A Sentence That Became a Death Sentence
Mr. Gonzales was sentenced to 7 years to life for a murder in which he was not the actual killer—he was the driver. In the decades since his conviction, California reformed its felony murder law, recognizing that participants who did not directly commit the killing should not be held to the same level of accountability as the person who pulled the trigger. Under these new laws, Mr. Gonzales should have been eligible for release.
But he never knew.
He died in prison inadvertently, simply because he wasn’t aware that the system had finally acknowledged what he had always known—he did not deserve to die behind bars.
The Will of a Warrior
Despite his failing health, Mr. Gonzales never surrendered to despair. At some point during his incarceration, he underwent heart surgery, leaving him with a pacemaker. The device saved his life but stripped him of his mobility. For many men, that would have been the end of their story—a slow decline into immobility, waiting for the inevitable.
But not Panchito.
I watched him fight his way back. He willed himself from near-crippling immobility—something most people associate with a stroke—back to movement. And not just walking, but playing handball. This was a man in his 70s, defying not just the limitations of his body but the expectations of a system that had long written him off.

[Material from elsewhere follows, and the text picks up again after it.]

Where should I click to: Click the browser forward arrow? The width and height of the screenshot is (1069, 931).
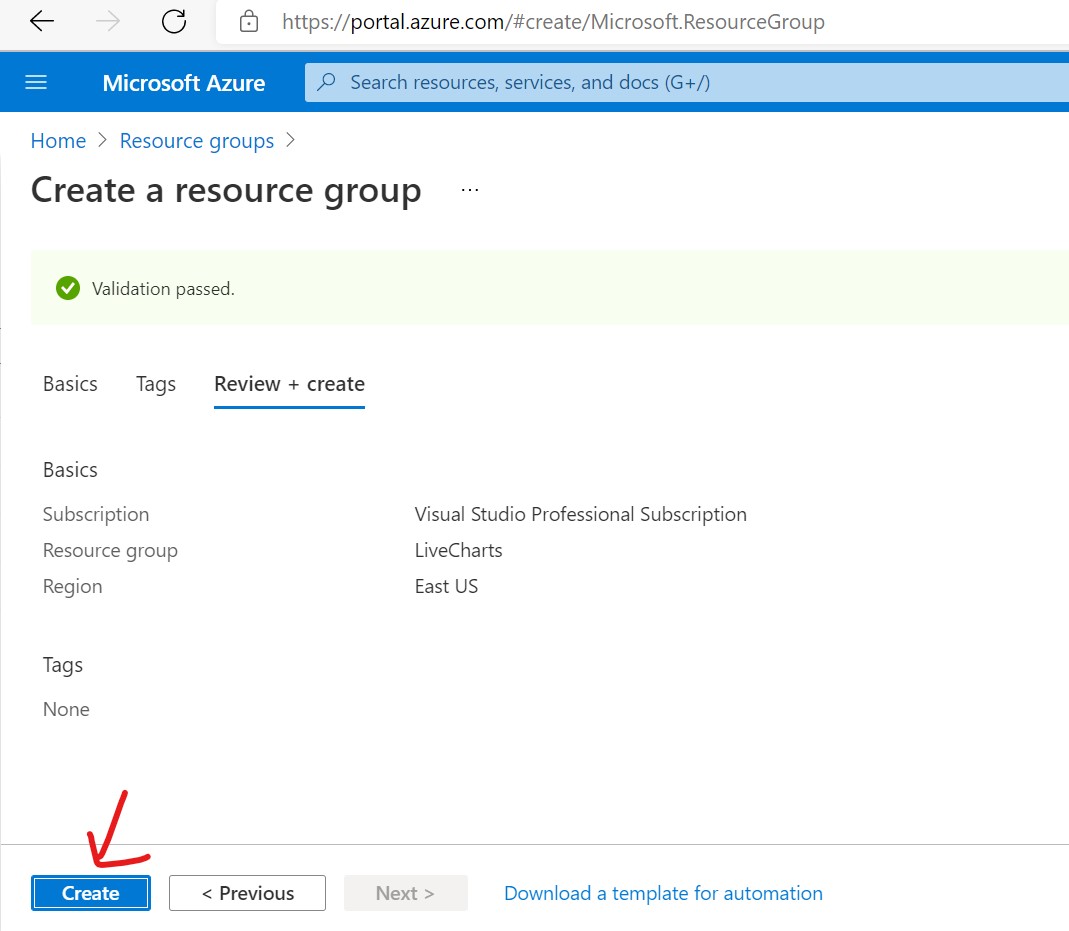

A System That Never Let Go

According to confidential prison documents, officials labeled Mr. Gonzales an associate, and later a leader, of the STG-II Texas Syndicate, known by his alias Panchito. These allegations, whether true or exaggerated, ensured that he remained locked away, deemed too much of a risk for release.

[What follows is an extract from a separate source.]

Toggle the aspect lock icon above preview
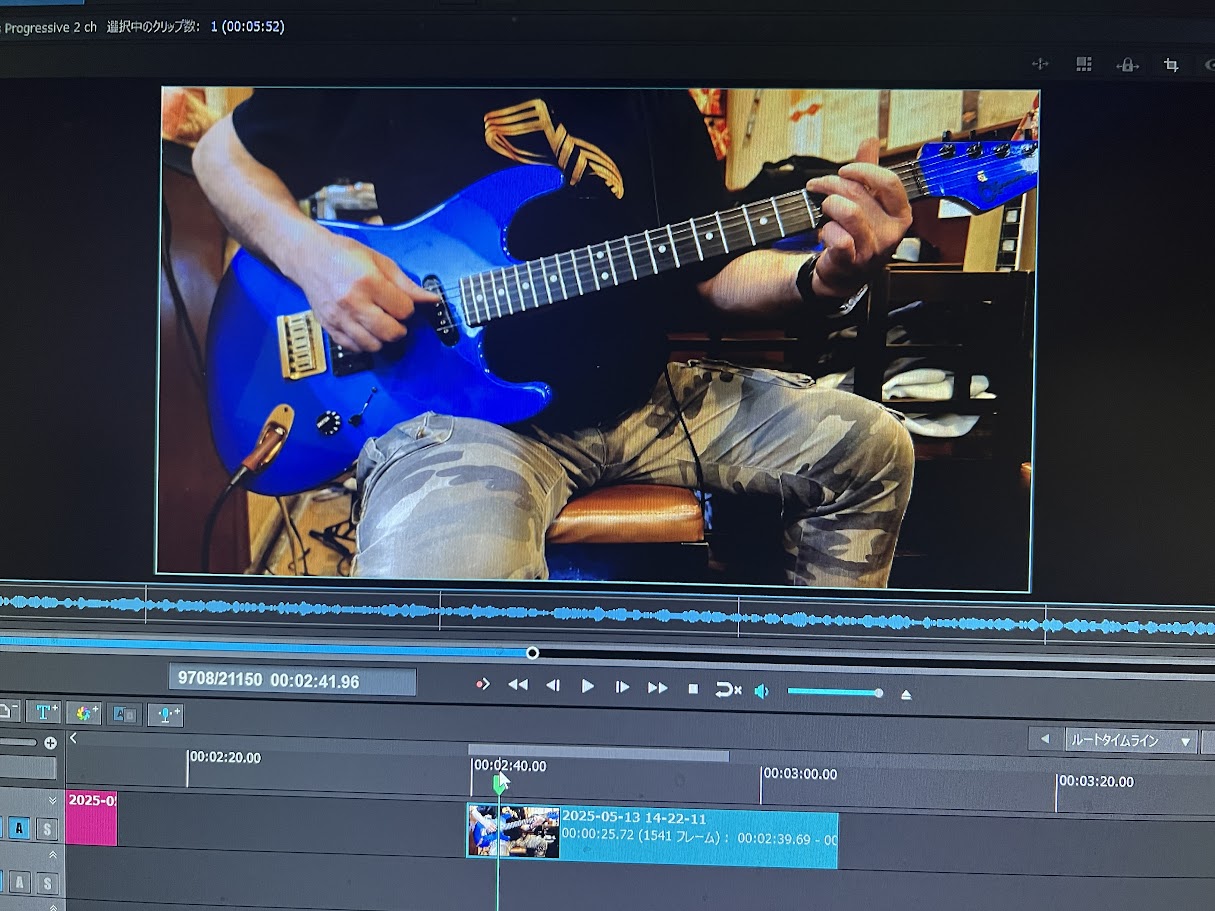 pos(1127,65)
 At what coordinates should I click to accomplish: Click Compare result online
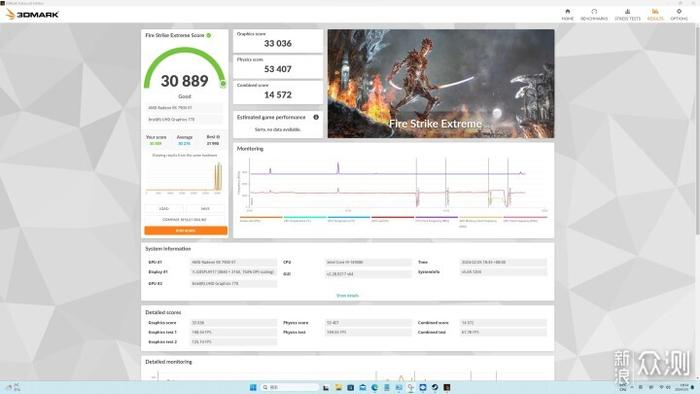pyautogui.click(x=186, y=220)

For many incarcerated men, the “Security Threat Group” label is a life sentence in itself. It is a tool used by the California Department of Corrections and Rehabilitation (CDCR) to justify prolonged incarceration, regardless of a person’s actual behavior or transformation.
At some point, these labels should lose meaning. At some point, a man who has spent 60 years in prison should be given a second look—not as a gang member, but as an elder. Instead, Mr. Gonzales carried this designation to his grave.

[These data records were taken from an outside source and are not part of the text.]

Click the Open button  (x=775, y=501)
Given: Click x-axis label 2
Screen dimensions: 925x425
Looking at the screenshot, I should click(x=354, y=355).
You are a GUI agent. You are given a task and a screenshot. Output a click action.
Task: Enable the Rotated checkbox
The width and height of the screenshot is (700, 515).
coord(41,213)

An Injustice That Cannot Be Undone
Frank U. Gonzales died in prison not because he had to, but because no one told him he could leave. He was an old man with a weakened immune system, yet the prison system did nothing to ensure he received the care and consideration he deserved. When he developed pneumonia, it was a death sentence.
Had he been released when the law changed, had someone ensured he knew his rights, he might have been in a home, surrounded by family, instead of dying in a hospital under the watchful eyes of prison guards.
How many more men like Panchito are sitting in their cells right now, unaware that the law has changed? How many will die behind bars, simply because they don’t know that freedom was finally within reach?
At P.E.A.C.E., we fight to ensure that elderly incarcerated individuals, particularly those who have been unjustly held past their eligibility, receive the attention and advocacy they deserve. Mr. Gonzales’ story is a tragic reminder of why this work matters—because no one should spend 60 years in prison for a crime the law no longer recognizes as theirs.
Rest in power, Panchito. You should have been free.